## [Collected data entries]
------------------------------------------------
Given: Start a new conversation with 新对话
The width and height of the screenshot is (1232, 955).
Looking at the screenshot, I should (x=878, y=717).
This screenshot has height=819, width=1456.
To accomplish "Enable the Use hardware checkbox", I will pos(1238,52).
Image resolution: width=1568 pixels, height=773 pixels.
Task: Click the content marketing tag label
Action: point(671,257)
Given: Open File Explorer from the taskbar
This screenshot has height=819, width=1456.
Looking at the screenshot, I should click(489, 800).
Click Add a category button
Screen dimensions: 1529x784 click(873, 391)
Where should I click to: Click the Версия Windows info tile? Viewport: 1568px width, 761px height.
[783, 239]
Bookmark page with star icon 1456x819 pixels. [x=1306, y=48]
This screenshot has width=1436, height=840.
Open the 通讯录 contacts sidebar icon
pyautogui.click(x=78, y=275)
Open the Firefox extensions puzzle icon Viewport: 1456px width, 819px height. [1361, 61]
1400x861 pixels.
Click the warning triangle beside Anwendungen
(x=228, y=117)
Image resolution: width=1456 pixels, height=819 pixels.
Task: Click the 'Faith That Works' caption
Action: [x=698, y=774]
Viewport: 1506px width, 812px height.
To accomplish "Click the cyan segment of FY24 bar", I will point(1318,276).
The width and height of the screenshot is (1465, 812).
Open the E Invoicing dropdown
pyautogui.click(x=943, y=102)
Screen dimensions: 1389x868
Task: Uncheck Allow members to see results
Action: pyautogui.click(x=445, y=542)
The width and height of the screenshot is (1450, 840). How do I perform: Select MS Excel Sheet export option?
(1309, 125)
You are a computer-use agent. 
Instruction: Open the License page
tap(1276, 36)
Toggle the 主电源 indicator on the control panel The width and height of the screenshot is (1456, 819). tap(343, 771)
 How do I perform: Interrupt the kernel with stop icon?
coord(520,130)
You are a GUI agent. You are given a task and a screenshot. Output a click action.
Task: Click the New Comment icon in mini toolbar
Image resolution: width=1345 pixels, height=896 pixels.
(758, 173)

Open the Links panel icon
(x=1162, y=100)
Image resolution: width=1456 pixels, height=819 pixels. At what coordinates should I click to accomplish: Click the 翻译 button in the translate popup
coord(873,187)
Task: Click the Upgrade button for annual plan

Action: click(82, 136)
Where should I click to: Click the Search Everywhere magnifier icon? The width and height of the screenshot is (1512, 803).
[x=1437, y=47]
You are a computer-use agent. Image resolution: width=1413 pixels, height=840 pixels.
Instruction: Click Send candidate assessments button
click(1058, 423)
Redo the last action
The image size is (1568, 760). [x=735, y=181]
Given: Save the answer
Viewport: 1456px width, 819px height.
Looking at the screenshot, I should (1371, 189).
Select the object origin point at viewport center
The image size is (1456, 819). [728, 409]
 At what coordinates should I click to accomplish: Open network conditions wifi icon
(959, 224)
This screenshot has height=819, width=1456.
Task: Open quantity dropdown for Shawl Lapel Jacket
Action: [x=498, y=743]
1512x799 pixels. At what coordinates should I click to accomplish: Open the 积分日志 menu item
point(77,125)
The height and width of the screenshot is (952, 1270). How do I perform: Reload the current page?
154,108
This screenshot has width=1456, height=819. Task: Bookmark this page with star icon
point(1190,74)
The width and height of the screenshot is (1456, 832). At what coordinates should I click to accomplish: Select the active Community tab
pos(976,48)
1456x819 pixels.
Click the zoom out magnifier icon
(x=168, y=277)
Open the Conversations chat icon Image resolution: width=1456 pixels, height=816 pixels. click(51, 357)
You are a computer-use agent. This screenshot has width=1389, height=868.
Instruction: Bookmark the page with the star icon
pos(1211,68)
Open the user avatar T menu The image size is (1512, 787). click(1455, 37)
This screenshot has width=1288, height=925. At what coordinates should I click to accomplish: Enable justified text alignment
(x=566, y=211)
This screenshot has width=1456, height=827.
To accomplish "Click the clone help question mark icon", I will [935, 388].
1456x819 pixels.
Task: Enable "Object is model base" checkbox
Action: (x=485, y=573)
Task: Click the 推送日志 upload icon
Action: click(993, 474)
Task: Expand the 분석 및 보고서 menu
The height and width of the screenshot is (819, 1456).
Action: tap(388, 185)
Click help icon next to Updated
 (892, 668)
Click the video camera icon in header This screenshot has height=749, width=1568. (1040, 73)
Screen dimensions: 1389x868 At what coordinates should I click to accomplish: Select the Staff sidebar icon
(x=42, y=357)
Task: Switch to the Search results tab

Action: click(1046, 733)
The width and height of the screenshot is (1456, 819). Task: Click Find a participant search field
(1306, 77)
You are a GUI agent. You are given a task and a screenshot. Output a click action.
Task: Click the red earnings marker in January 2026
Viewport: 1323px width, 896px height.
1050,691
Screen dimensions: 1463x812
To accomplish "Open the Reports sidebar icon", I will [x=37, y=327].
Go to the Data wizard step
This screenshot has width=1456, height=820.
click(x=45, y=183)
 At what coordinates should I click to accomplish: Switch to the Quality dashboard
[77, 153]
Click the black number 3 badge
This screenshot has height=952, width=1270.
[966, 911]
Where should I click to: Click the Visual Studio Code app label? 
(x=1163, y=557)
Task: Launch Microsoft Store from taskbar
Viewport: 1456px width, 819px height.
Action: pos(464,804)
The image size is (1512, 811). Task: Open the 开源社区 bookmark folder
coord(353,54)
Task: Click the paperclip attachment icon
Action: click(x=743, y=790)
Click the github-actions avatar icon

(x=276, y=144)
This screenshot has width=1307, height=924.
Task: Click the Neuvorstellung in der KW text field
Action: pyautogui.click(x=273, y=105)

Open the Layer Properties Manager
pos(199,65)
------------------------------------------------
## [What to produce]
Please return all lines from the records that hold the word "computer".

## [Result of the exercise]
You are a computer-use agent. 
You are a computer-use agent. Image resolution: width=1413 pixels, height=840 pixels.
You are a computer-use agent. This screenshot has width=1389, height=868.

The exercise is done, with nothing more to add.